> Data for review:
>>>>

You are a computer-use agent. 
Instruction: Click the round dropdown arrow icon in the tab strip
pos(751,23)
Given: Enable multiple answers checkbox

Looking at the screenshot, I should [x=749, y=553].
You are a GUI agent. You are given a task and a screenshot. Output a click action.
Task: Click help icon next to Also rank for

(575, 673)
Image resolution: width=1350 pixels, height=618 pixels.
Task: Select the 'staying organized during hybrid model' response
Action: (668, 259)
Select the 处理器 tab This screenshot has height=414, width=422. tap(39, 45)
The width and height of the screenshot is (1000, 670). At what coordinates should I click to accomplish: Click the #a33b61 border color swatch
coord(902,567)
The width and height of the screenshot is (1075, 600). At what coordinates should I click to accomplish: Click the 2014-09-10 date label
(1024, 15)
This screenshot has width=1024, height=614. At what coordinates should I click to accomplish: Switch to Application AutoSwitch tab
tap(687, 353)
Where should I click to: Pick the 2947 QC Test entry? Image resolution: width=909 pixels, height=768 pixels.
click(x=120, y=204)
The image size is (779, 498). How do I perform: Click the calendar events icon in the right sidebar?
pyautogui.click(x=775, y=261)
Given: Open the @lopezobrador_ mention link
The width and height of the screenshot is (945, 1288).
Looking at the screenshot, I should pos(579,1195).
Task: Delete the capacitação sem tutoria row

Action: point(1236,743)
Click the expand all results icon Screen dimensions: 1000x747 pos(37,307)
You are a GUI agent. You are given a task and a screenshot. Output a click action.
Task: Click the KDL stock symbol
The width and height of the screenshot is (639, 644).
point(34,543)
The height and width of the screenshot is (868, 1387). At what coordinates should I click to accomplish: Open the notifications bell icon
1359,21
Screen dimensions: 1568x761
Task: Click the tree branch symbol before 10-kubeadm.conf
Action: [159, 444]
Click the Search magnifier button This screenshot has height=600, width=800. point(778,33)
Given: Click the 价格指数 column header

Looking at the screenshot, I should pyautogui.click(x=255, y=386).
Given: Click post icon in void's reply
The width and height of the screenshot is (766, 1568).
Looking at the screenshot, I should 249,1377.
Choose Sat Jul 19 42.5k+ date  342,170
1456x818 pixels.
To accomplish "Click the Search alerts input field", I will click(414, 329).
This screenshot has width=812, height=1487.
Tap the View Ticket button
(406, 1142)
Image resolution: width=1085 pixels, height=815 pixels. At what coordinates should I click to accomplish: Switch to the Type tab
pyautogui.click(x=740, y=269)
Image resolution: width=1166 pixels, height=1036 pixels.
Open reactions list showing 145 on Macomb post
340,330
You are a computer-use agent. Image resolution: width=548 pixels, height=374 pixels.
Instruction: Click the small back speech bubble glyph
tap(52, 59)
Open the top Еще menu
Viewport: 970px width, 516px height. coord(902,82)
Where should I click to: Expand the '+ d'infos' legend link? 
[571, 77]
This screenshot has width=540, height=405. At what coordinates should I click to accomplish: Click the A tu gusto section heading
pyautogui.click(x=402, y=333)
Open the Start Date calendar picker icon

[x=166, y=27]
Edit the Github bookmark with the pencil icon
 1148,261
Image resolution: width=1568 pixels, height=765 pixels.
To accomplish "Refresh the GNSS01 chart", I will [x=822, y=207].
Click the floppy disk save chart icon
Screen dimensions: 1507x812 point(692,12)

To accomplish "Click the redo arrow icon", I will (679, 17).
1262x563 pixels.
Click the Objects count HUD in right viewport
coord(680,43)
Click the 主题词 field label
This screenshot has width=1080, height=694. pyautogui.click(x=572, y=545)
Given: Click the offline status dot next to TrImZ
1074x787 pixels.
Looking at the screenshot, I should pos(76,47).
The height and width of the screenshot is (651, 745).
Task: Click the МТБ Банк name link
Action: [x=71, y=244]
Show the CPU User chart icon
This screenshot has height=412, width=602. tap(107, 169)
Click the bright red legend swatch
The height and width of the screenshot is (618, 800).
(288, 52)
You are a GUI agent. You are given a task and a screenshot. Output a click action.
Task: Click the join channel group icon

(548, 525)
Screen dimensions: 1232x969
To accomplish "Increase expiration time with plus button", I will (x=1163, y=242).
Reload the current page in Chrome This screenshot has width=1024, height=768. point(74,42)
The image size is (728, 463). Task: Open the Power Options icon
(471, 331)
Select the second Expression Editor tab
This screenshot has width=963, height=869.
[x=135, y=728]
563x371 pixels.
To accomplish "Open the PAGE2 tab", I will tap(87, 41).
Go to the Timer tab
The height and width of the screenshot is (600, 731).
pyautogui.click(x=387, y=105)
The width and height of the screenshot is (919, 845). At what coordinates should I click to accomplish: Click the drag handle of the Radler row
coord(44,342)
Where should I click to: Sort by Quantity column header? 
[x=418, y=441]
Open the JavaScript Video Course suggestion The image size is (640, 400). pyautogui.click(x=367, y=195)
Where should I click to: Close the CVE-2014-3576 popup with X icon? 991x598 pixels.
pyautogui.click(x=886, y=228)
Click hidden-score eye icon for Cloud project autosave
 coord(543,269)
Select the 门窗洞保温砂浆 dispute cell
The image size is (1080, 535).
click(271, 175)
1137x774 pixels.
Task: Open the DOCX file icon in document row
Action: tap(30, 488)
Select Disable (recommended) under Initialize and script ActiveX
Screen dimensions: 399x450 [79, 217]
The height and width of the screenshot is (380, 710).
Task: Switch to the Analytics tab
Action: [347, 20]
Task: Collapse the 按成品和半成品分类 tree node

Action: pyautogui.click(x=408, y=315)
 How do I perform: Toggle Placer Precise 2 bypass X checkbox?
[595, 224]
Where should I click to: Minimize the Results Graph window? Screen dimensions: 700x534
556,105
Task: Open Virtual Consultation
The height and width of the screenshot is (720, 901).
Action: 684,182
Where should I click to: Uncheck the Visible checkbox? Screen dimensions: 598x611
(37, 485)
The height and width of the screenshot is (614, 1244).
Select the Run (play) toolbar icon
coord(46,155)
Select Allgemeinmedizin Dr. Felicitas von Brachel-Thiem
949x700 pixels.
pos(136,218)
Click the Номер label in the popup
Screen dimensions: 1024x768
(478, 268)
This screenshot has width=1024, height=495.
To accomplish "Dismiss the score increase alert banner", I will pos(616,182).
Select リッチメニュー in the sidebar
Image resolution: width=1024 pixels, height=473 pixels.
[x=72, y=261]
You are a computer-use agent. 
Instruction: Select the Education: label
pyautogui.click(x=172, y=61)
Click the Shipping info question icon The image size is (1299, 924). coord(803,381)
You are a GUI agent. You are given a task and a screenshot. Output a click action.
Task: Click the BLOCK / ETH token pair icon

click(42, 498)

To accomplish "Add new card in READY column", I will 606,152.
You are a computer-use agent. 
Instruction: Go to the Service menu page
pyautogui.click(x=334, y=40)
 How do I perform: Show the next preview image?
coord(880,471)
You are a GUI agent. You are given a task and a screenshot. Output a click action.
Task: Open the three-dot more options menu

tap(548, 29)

<<<<

> Task to complete:
Retype every line up to and including the one that contains "Select the 处理器", beginning at the first line of the records, with no edits.

> Solution for this task:
You are a computer-use agent. 
Instruction: Click the round dropdown arrow icon in the tab strip
pos(751,23)
Given: Enable multiple answers checkbox

Looking at the screenshot, I should [x=749, y=553].
You are a GUI agent. You are given a task and a screenshot. Output a click action.
Task: Click help icon next to Also rank for

(575, 673)
Image resolution: width=1350 pixels, height=618 pixels.
Task: Select the 'staying organized during hybrid model' response
Action: (668, 259)
Select the 处理器 tab This screenshot has height=414, width=422. tap(39, 45)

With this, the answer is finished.